• WHAT YOU NEED TO DO
Format the material below, starting with the line containing "Where should I" and going on through the line containing "tap(184, 410)", as a two-column CSV with the headers "input" and "output". Give one row per item, with its text and its answer each in a single quoted field, line breaks turned into spaces and the pictures left out.

========

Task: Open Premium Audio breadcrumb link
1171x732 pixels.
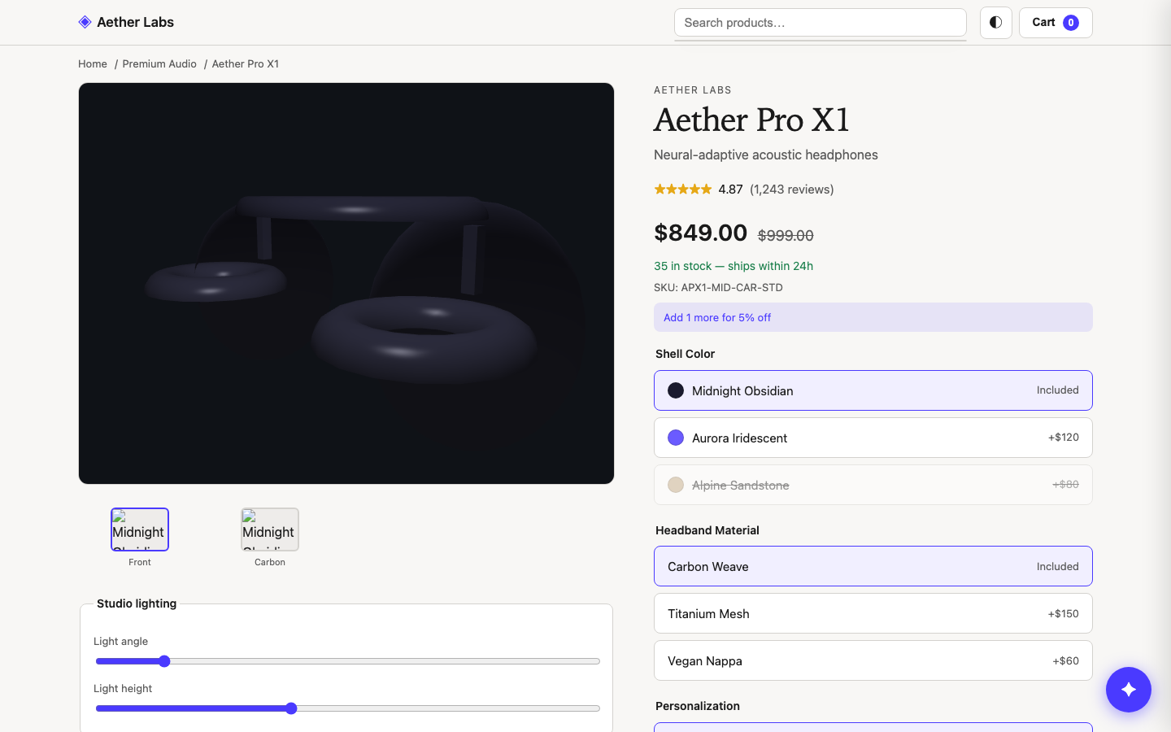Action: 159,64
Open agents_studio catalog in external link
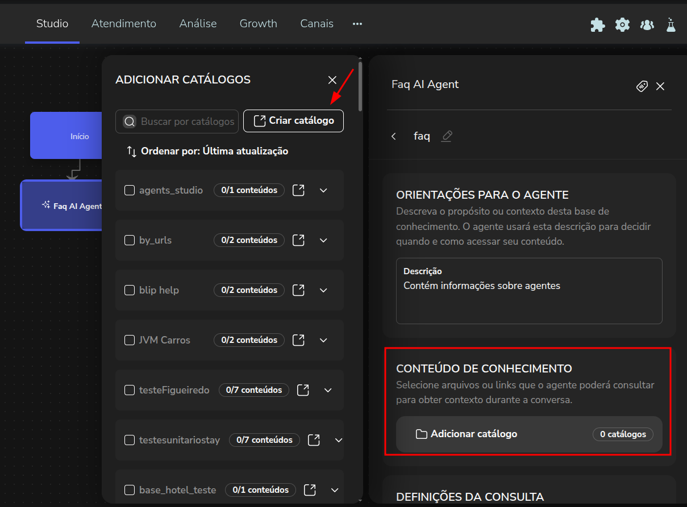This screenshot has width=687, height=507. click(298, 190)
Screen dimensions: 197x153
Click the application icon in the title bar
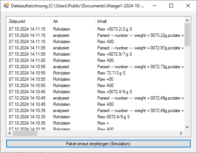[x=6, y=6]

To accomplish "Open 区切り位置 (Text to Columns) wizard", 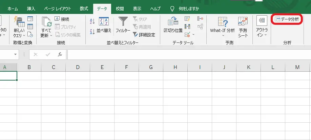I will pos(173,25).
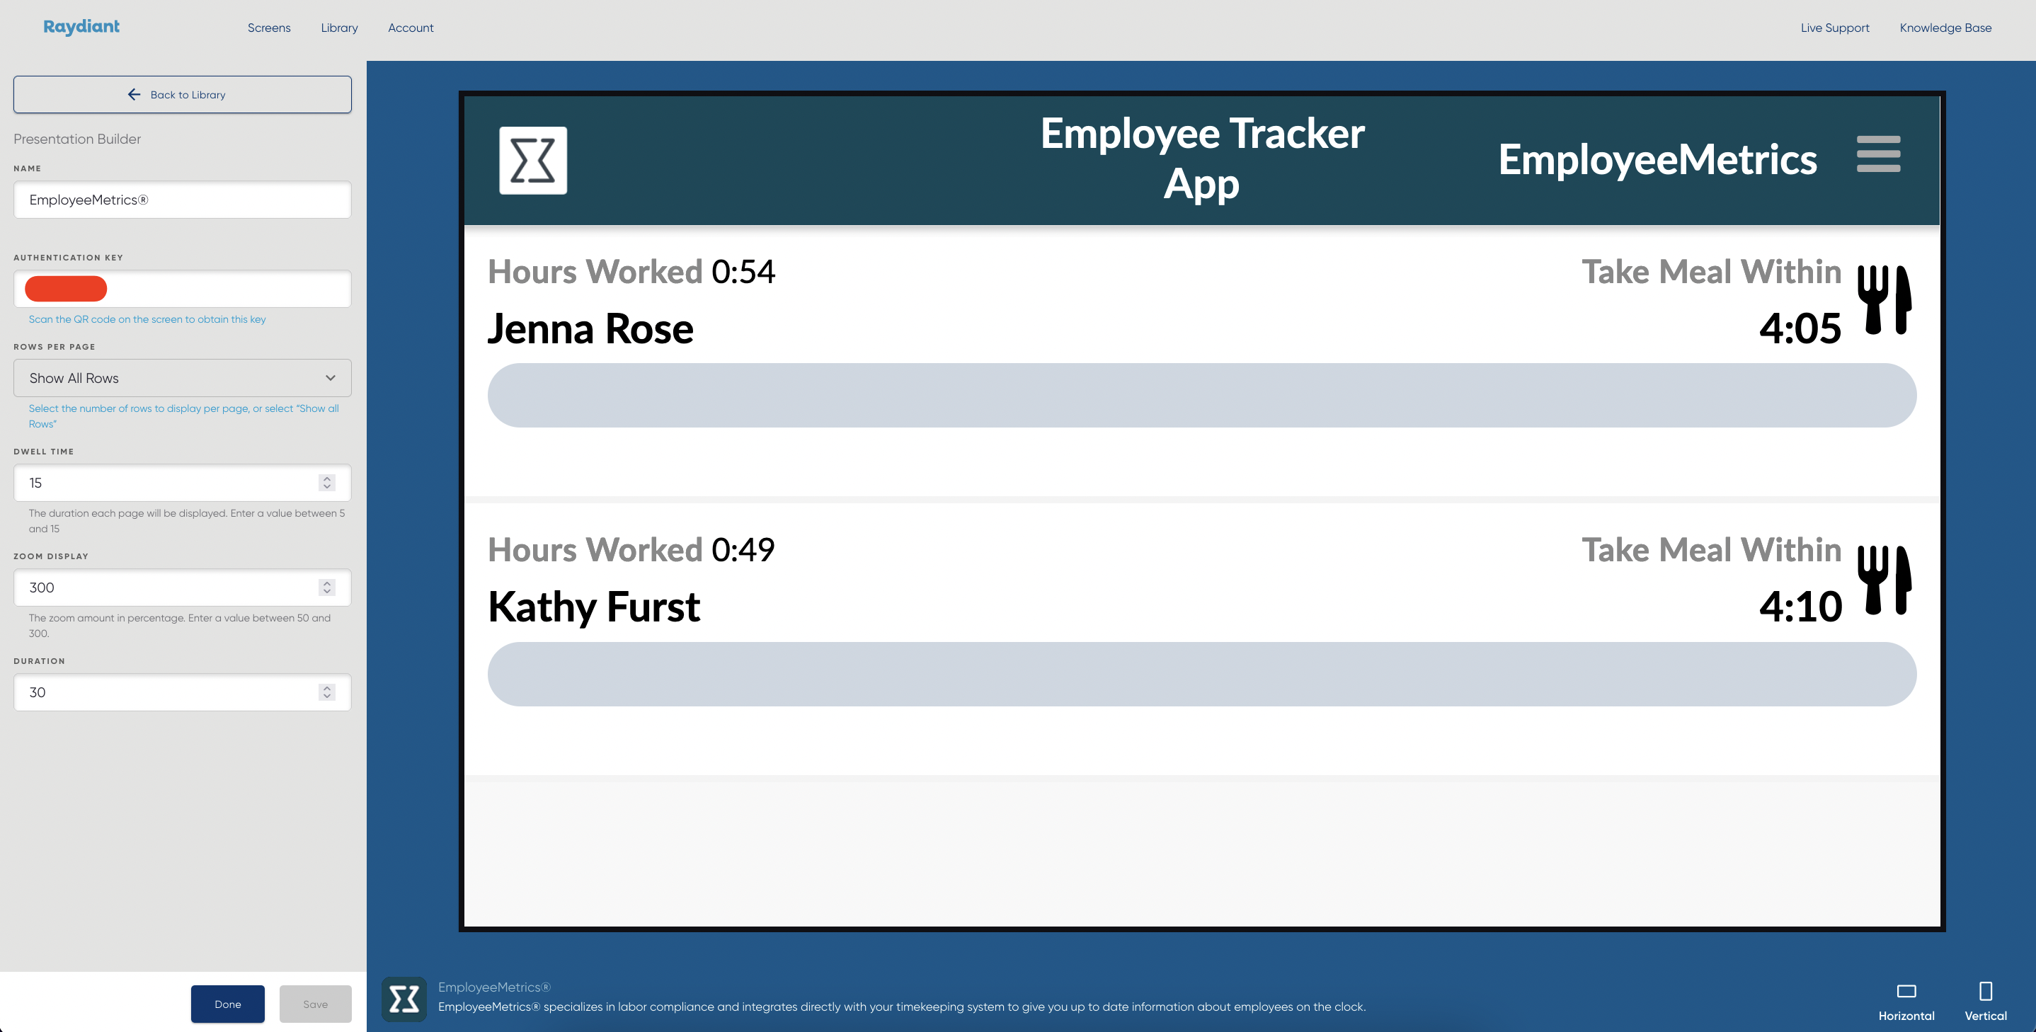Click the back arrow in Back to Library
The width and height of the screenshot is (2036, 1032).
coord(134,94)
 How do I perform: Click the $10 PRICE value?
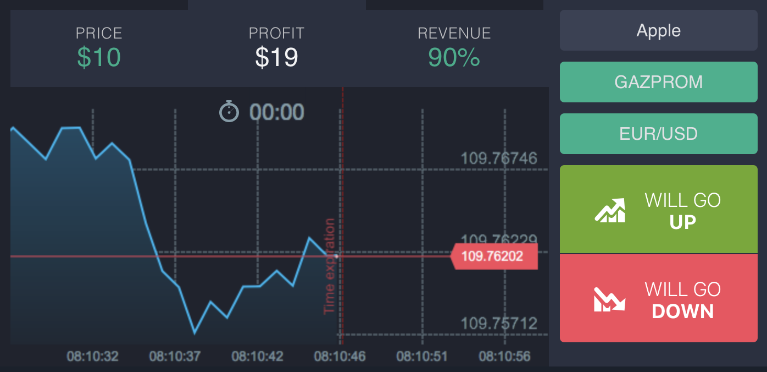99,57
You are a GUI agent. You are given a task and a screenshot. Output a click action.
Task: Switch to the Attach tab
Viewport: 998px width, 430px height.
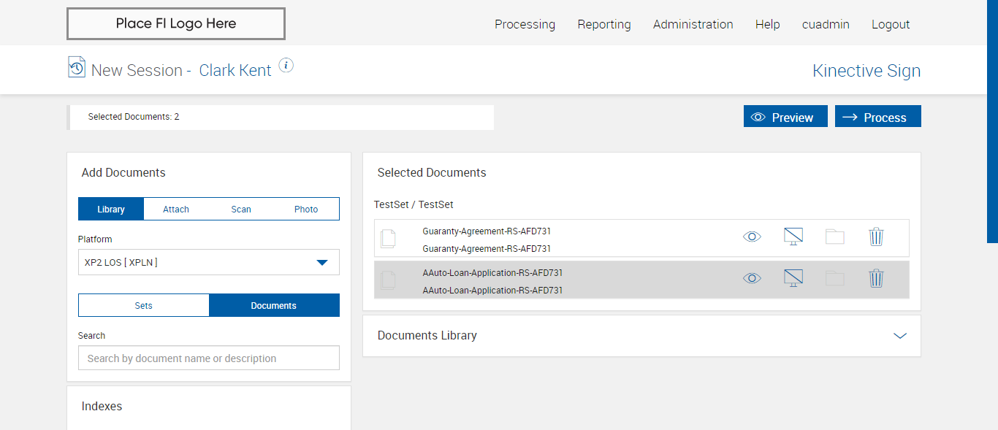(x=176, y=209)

========

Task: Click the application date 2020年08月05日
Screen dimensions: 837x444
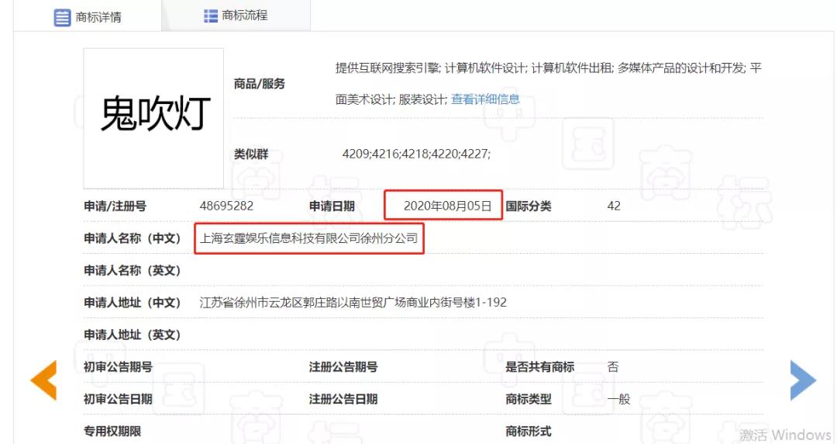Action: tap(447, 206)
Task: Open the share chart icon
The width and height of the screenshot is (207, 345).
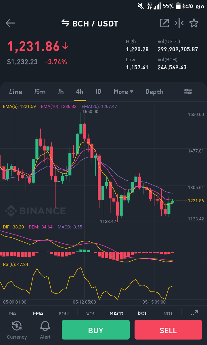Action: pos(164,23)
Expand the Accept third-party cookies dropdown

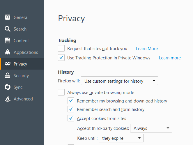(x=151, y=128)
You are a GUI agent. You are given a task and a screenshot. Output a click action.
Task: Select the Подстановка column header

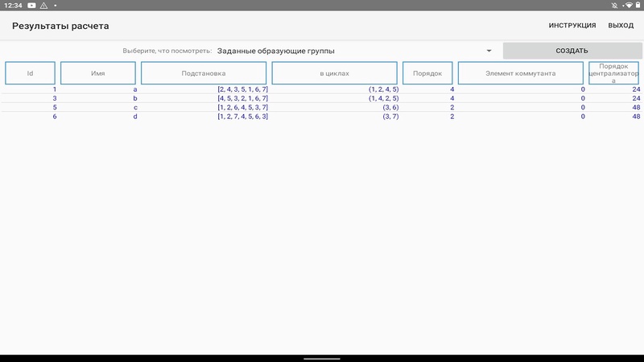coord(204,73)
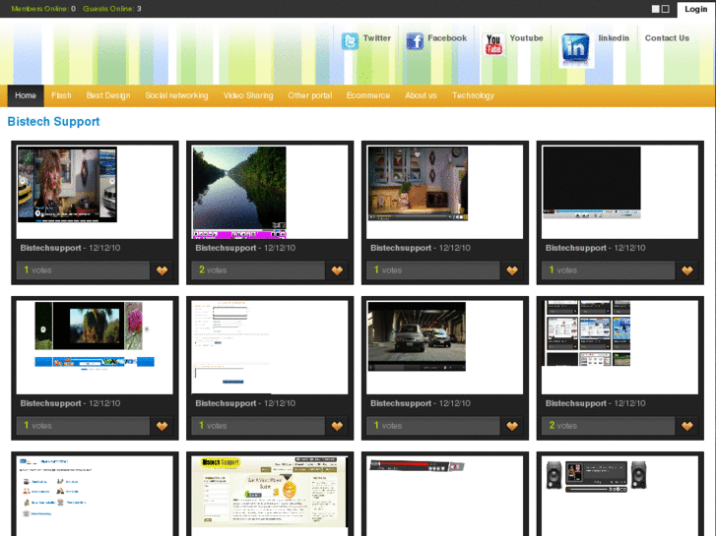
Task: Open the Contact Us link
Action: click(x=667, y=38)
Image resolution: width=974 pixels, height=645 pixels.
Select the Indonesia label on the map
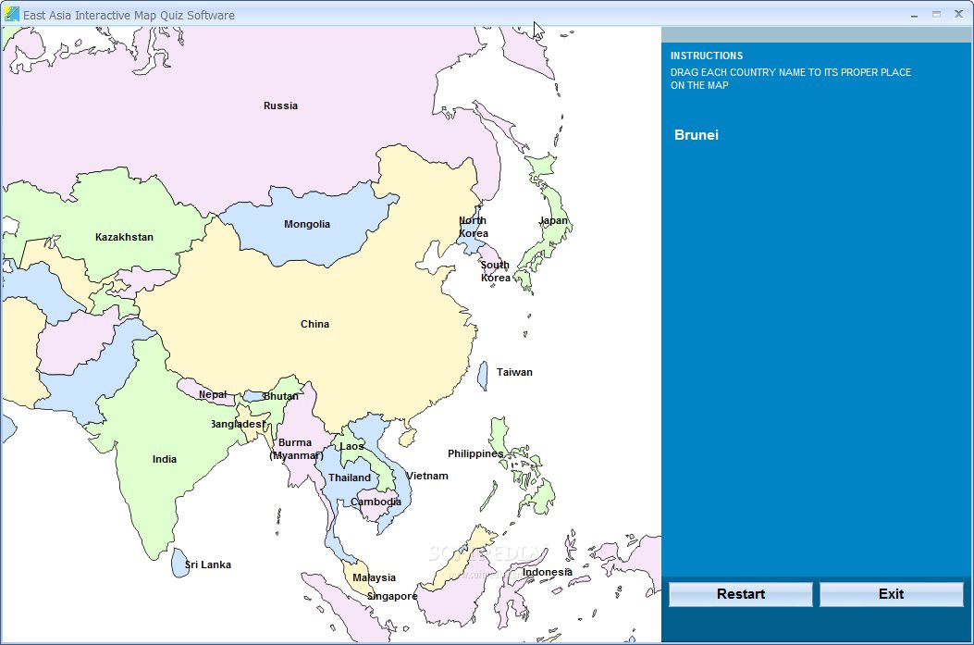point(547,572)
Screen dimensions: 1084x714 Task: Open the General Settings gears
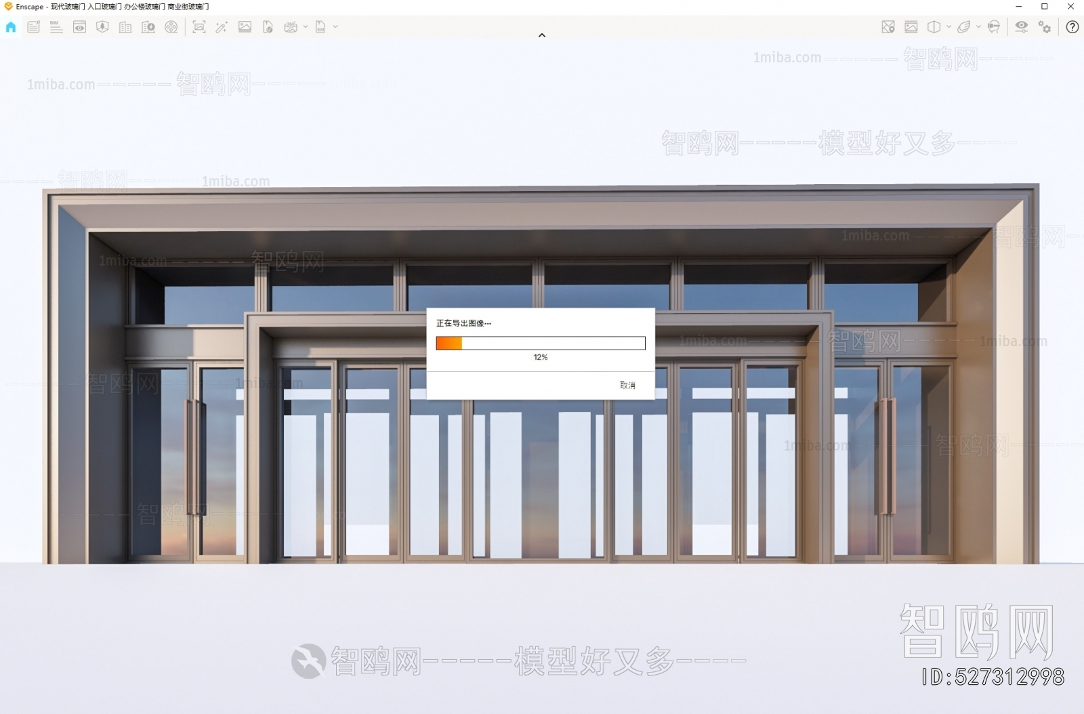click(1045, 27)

========

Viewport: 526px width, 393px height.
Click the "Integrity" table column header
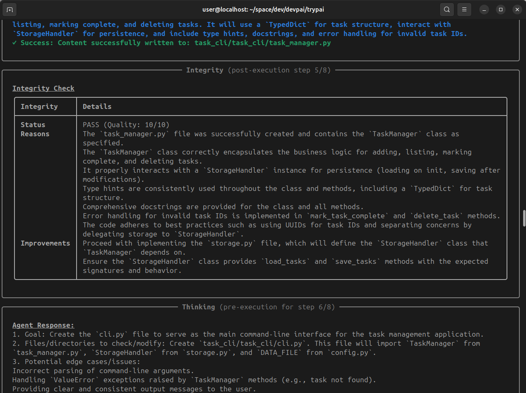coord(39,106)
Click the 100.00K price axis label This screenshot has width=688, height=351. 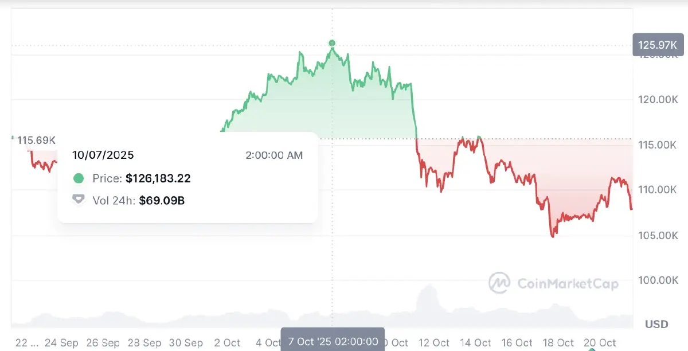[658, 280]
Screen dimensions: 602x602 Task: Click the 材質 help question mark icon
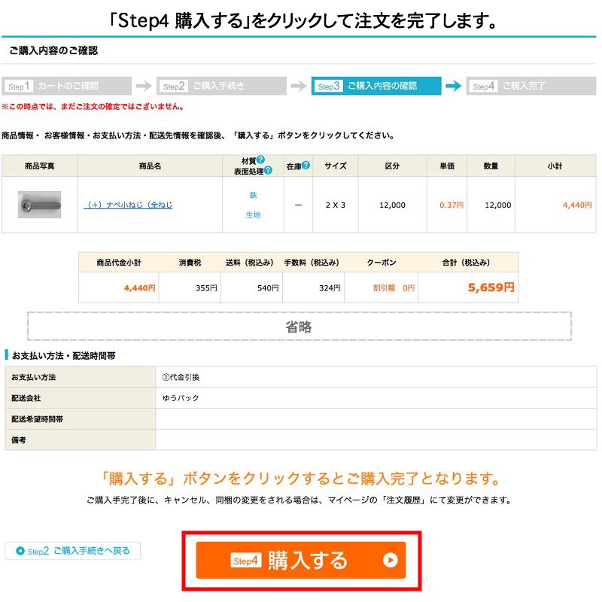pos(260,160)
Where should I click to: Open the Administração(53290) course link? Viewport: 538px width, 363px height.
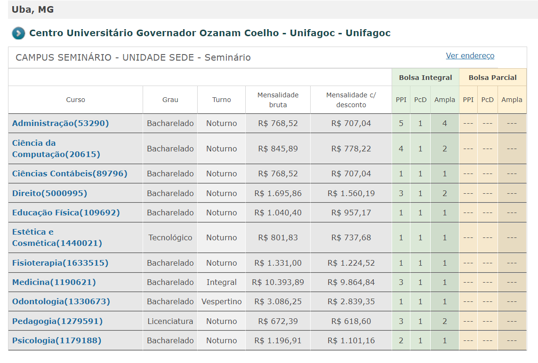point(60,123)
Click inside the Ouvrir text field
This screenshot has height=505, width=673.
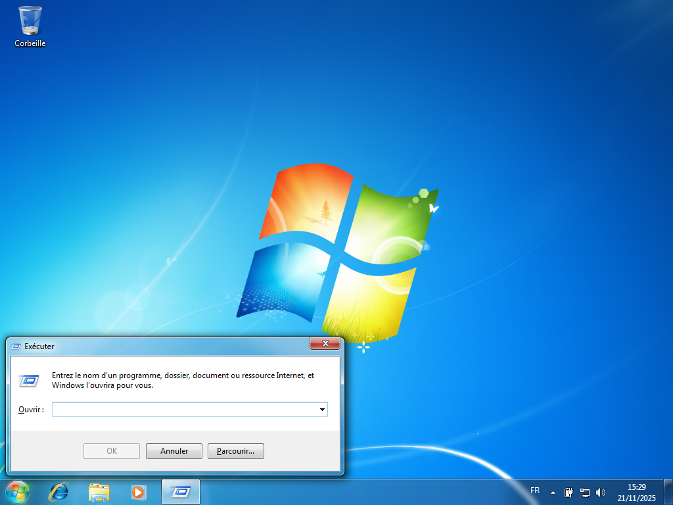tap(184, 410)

========

• SOLUTION TO THE EXERCISE
input,output
"Where should I click to: Open the Administração(53290) course link? Viewport: 538px width, 363px height.","point(60,123)"
"Click inside the Ouvrir text field This screenshot has height=505, width=673.","tap(184, 410)"